To draw a conclusion, one may say that the importance and necessity of national level learning and talent development is difficult to overestimate. Indeed, when a company expands its operations into different regions of the country, it is essential to implement a national learning strategy in order to increase the success and productivity of this organisation. It will allow the company to have all employees focused on the same goals, gain necessary skills, interact with each other on a different level during the course and make sure that the workers have the same values as the firm. Despite various problems that may arise before and during the learning programme implementation, this process is actually worth the effort. Problems like cultural and ethical diversity, conflict management, complicated control and evaluation and education format are not as challenging as they may seem. Solving them and putting effort into national talent development will take the company on a higher level and make it more resistant to competition.
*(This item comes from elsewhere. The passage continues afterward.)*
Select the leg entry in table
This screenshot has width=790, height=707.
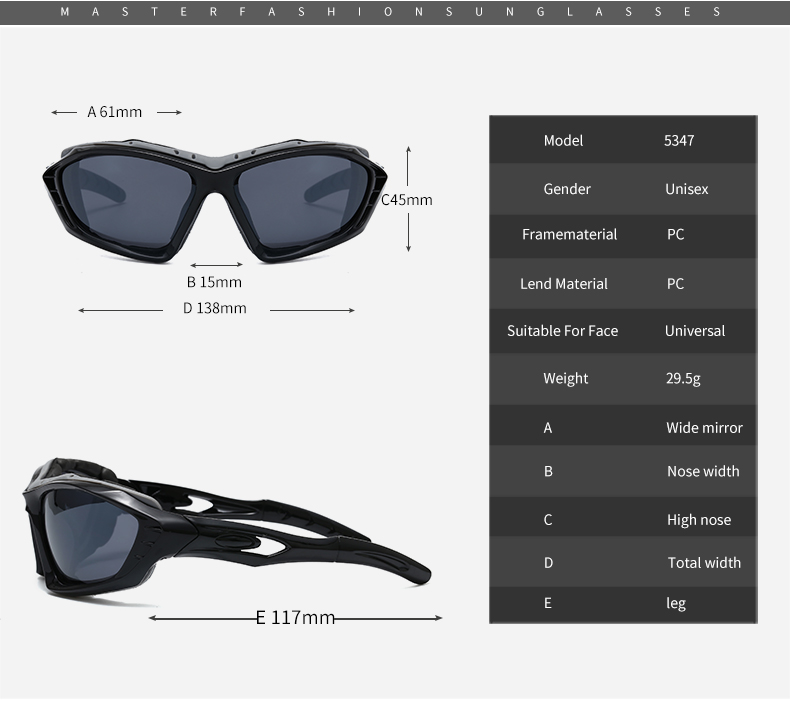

Therefore, a thoughtful national personnel learning strategy is likely to significantly improve the company’s performance and productivity.

Reference List

Al Aina, R. and Atan, T. (2020). ‘The impact of implementing talent management practices on sustainable organizational performance’, Sustainability, 12(20), pp. 8372-8393.

Kucukusta, D. (2017) ‘Local, national or international strategies for talent management’, in Horner, S. (ed.) Talent management in hospitality and tourism. Oxford: Goodfellow Publishers, pp. 213-216.

Schuler, R. S., Jackson, S. E. and Tarique, I. (2011) ‘Global talent management and global talent challenges: strategic opportunities for IHRM’, Journal of World Business, 46(4), pp. 506-516.

Stahl, G. K. et al. (2011) ‘Six principles of effective global talent management’, Winter, 53(2).

Training strategies and implementation: in-depth (2019) Web.